Lending a helping hand to the poor of Israel

As the world observes the International Day of Poverty on Tuesday, IFCJ is doing what it can for impoverished citizens of Israel.

Rabbi in a Passover Seder IFCJ organized for Lonely elderly in Sderot (photo credit: IFCJ)
Rabbi in a Passover Seder IFCJ organized for Lonely elderly in Sderot
(photo credit: IFCJ)
Yaakov Zakai lives on NIS 3,100 a month. It is a barebones budget for the 84-yearold whose life is riddled with obstacles.
Zakai rarely emerges from his small apartment in Holon.
Every outing, from a medical appointment to buying groceries, is an ordeal. He relies on his caregiver who comes for a total of 19 hours a week.
When venturing out on his own, Zakai must take a cab, since he is not stable enough for public transportation. The cabs are a luxury he can ill afford.
“Every month I suffer,” a frail-sounding Zakai said over the phone on Sunday.
He believes there should be a nationwide campaign to combat the poverty epidemic in Israel.
“I’m not fighting just for me. This is a fight for all of us as a collective,” Zakai said.
Rabbi Yechiel Eckstein, founder of the International Fellowship of Christians and Jews (IFCJ), is a firm believer in eliminating poverty among the elderly. Zakai is just one of those who receive aid from the organization.
For the past 20 years, the IFCJ has been dedicated to combating poverty in a myriad of ways.
“In recent years, the government of Israel has lost its compassion and unfortunately neglects its weakest populations in it,” Eckstein said ahead of the International Day of Poverty, which takes place on Tuesday.
“Allocating small amounts – tens to a few hundred shekels – may help clear the conscience of decision-makers in Israel, but it leaves the elderly to wallow in their distress,” he said.
According to a Taub Center for Social Policy Studies report released in May, the Israeli government’s system of tackling poverty is broken. When it comes to poverty rates in the OECD, the Jewish state ranks among the worst. As a result, the fellowship receives thousands of calls on its emergency hotline every month from elderly citizens in distress.
Zakai is not alone. Currently, 11% of Israeli citizens are over 65 years of age. That percentage is expected to increase to 15% by 2035, in what experts are calling a “tsunami of the elderly.”
Today, 21% percent of Israelis live below the poverty line.

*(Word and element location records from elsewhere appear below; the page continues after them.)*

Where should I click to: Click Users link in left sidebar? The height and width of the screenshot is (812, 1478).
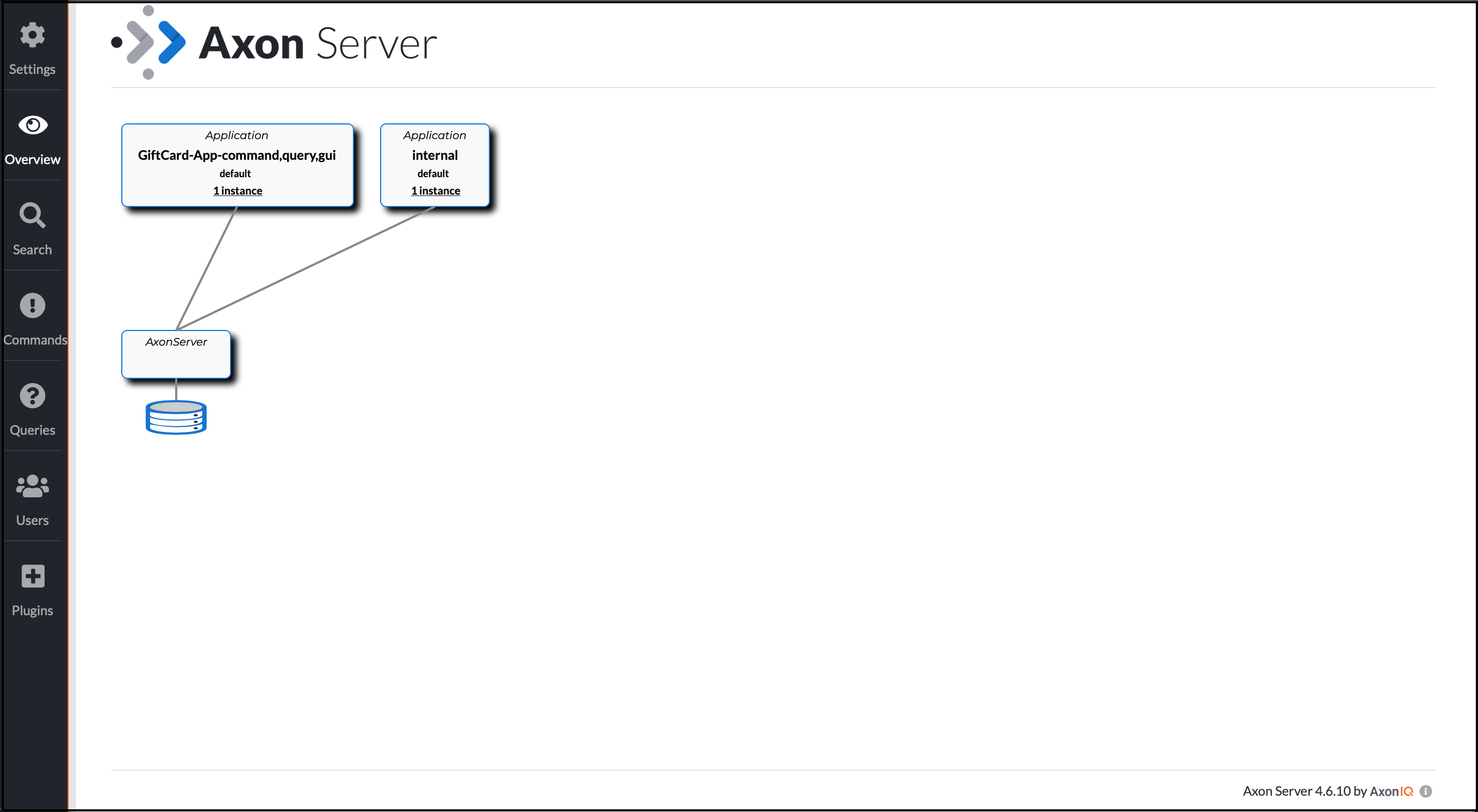33,498
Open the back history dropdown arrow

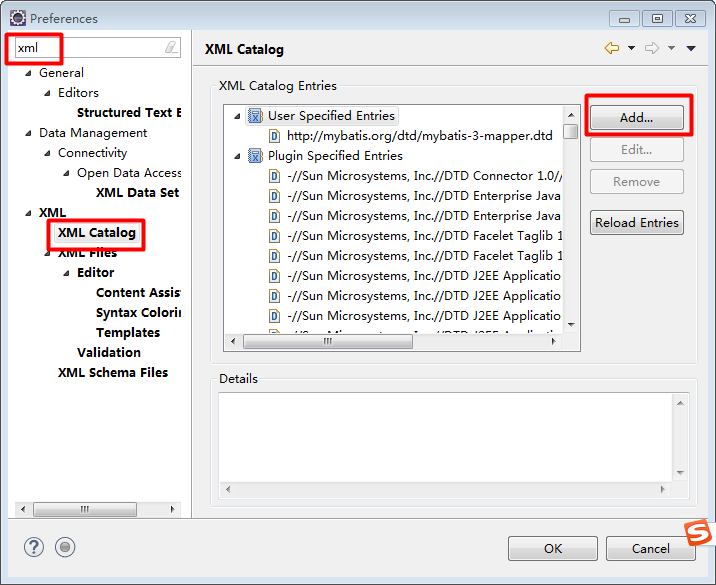coord(631,48)
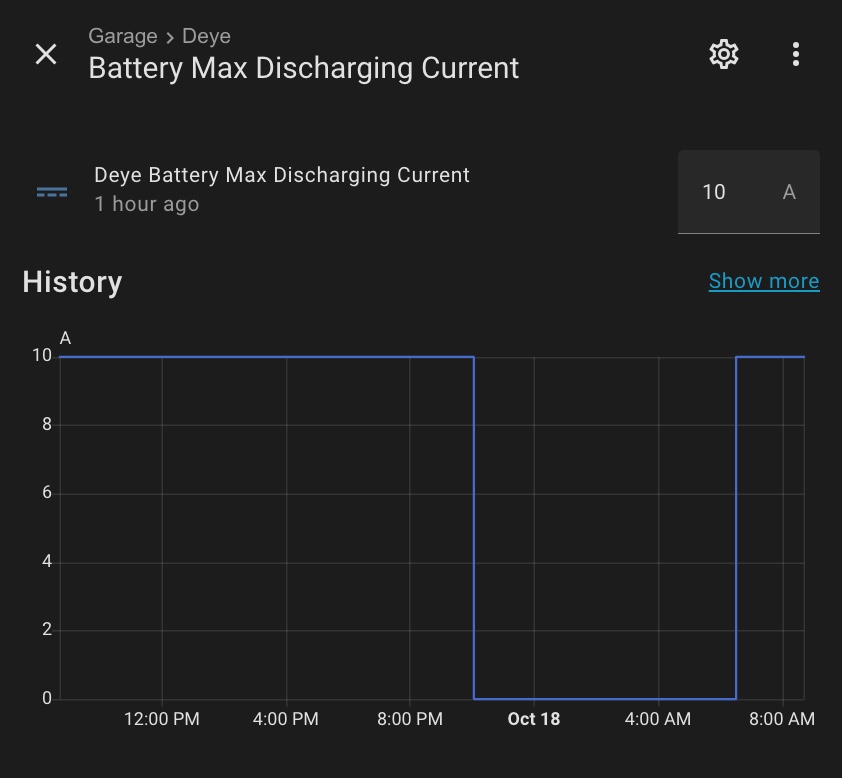Click the 4:00 PM time axis label
Viewport: 842px width, 778px height.
click(285, 719)
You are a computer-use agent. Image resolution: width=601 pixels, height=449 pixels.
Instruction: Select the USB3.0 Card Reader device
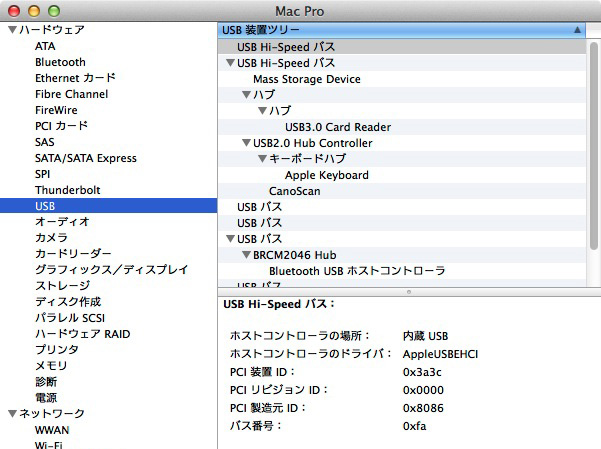tap(338, 127)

The IFCJ has responded in many ways, including, among others: donating funds to soup kitchens that feed more than 5,000 elderly citizens throughout the country each day; handing out food vouchers and meal kits to roughly 18,500 people each month; distributing heating grants in the winter; and assisting Holocaust survivors with their dental care.
These initiatives are part of the IFCJ’s Honor and Friendship program, which generates roughly NIS 20 million per year.
“The fellowship sees the elderly living in poverty as one of the central missions of the organization and supports this population in the scope of tens of millions of dollars,” the IFCJ said.
Roughly 1.4 million Christian donors from around the world are responsible for these hefty contributions, according to the organization.
The aid goes primarily to elderly people who rely on state pensions for their subsistence.
Many such recipients would otherwise have to choose between staying warm or paying for food, medicine or other basic necessities.
Of course, it is not only senior citizens who live below the poverty line. People with disabilities also struggle to make ends meet. For the past few months, disabled citizens have blocked major roads in protest over what they see as dismal disability allotments.
While the government has agreed to allocate NIS 4.2 billion to the disability allowance, the organization feels that more work needs to be done.
While the IFCJ is proud of this win for people with disabilities, it wants similar achievements for the elderly.
“Sadly, the elderly people, and especially ones with disabilities or ones who are not as mobile, cannot go out and protest because they are too weak and feeble,” Eckstein lamented.
The IFCJ believes that a healthy society reinforces its weakest links rather than ignore them and hopes the reality of the elderly will greatly improve.
This article was written in cooperation with the IFCJ.